Red Arrives With Bad News From Rustboro
While Artum is diving into logs, Red calls, then appears in person, fully armored and instantly all business. His warning is blunt: a Unown lab in Rustboro suffered multiple casualties, and whatever is happening there may be starting here too. The energy shifts hard from “this is huge” to “this may be a catastrophe,” and Artum immediately helps take Red to Director Tai.
Director Tai Refuses to Blink
This section is basically a high-stakes argument over precaution versus proof. Tai insists the lab’s capture systems, trainer redundancies, and protocols are designed for mass Pokégenesis events; Red counters that those assumptions break if the Unown start turning the capture systems themselves into Pokémon. Artum backs Red, invoking Devon-funded Rustboro as proof that “prepared” doesn’t mean safe, but Tai only agrees to voluntary shifts and heightened caution—not releasing the cloud.
Red’s Backup Plan: Merge With the Unown
Away from the director, Red drops the calmer official tone and admits he has a “really bad feeling” he can’t explain. Since he can’t justify a full release order, he asks Artum for something much riskier: isolate a small group so he can merge with them and maybe learn enough to justify action in Hoenn. Artum is rattled—especially by the Rowan comparison—but he agrees, then quietly messages contacts at six other Unown labs and gets confirmation that odd activity is happening elsewhere too.
Agatha Arrives, and Then Everything Breaks
Elite Agatha enters with dry humor, a cane, and immediate authority, still openly skeptical of Red doing the merge himself. But once Red and Jensen go into the prepared chamber, every Unown in the lab suddenly freezes midair like they’ve been pinned in an invisible web. A beat later they explode into violence—energy spheres, destruction, screams, and newly generated horrors—turning the lab from research site into battlefield.

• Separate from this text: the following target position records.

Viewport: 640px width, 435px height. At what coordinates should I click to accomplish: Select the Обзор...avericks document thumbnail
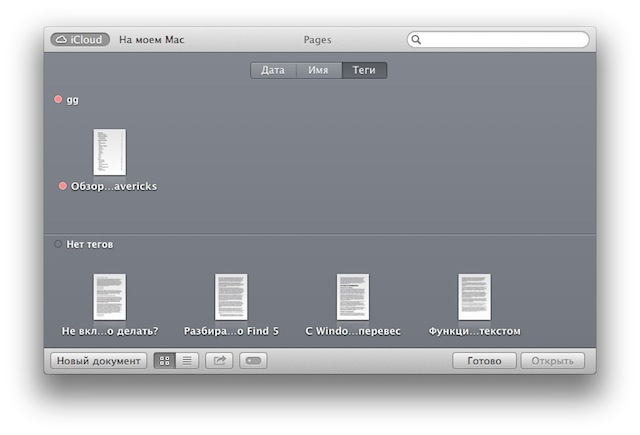click(x=109, y=152)
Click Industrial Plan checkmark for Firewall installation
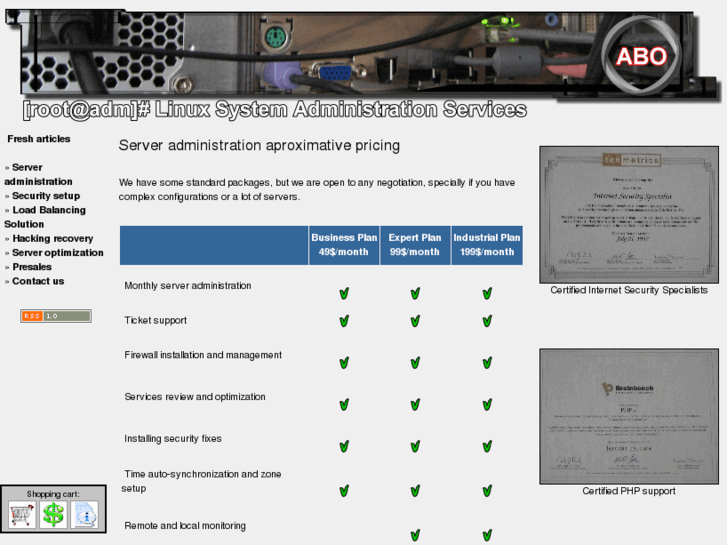This screenshot has width=727, height=545. point(487,363)
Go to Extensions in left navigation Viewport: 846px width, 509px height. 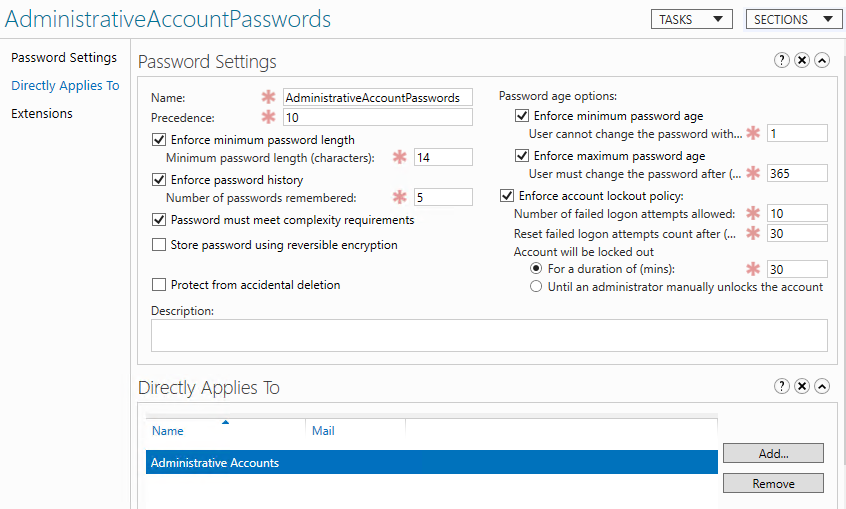(42, 114)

Artum Sees a Pokémon That Shouldn’t Exist
In the chaos, Artum encounters the chapter’s most unsettling image: a creature that looks less like a species and more like glitched geometry, “a mashed together bunch of objects in a sim.” Looking at it hurts his brain badly enough that he puts on silk goggles, a Lavender-style defense against cognitohazard weirdness, and even then it still only partially resolves into an impossible shifting tower. He captures it, fights through the wreckage, and helps trigger the roof release—only for the Unown to ignore the open sky.

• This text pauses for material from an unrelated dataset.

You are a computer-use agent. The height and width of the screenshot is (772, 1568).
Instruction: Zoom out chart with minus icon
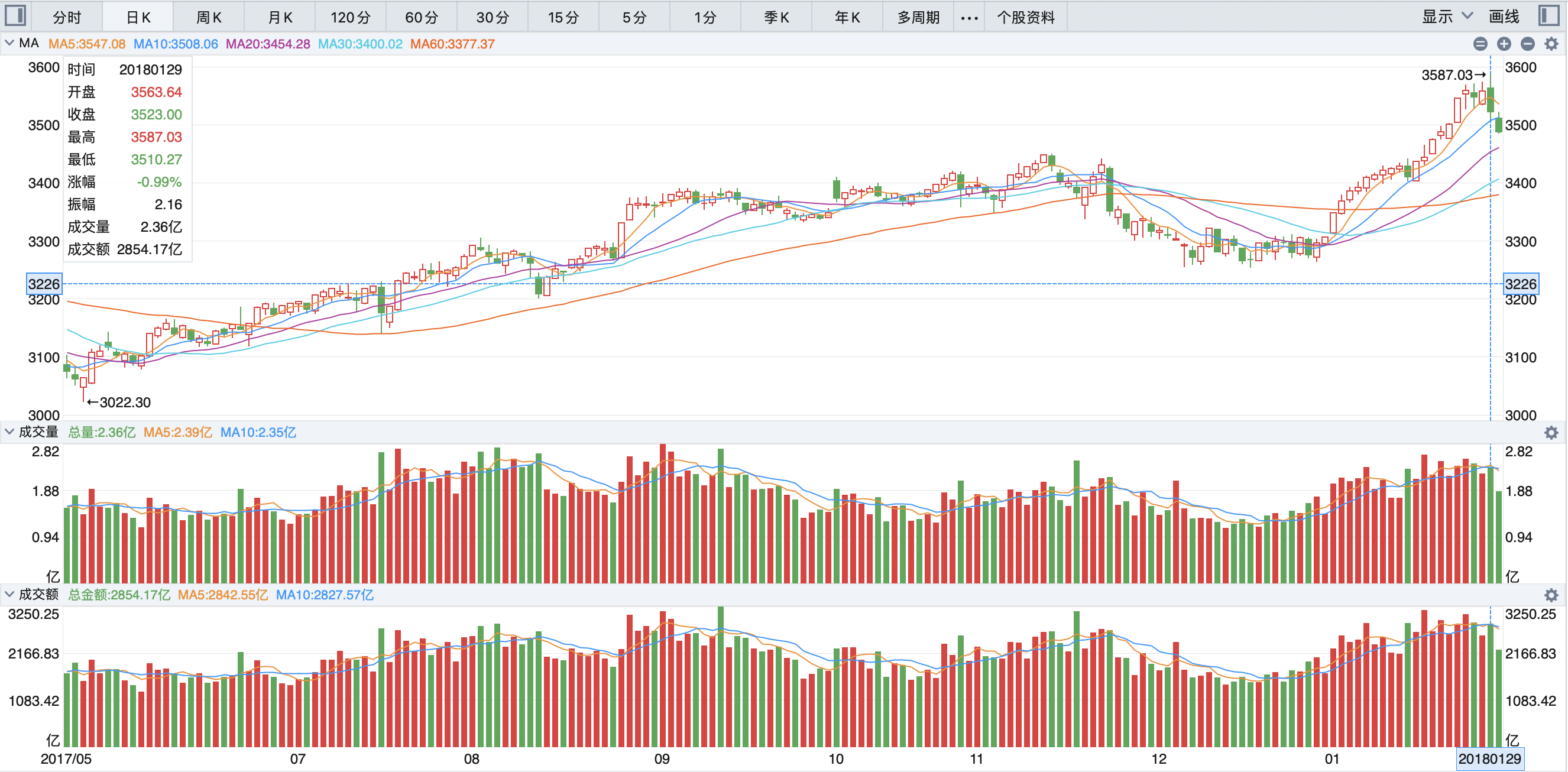1527,44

Agatha Cleans Up the Lab, Bill Discovers the Bigger Attack
Agatha ends the immediate crisis with a single terrifying command—“Feast”—sending her ghosts through the Unown cloud “like Sharpedo in a school of fish.” Just when the chapter seems ready to settle into aftermath, it cuts to Bill, who learns a corruption is spreading through the Kanto Pokédex network and can barely be described because it’s eating references themselves. He isolates Indigo’s systems, shuts EVA down by hand, kills power to his lab, and realizes this isn’t just a Unown lab incident anymore—it’s become a network-level outbreak.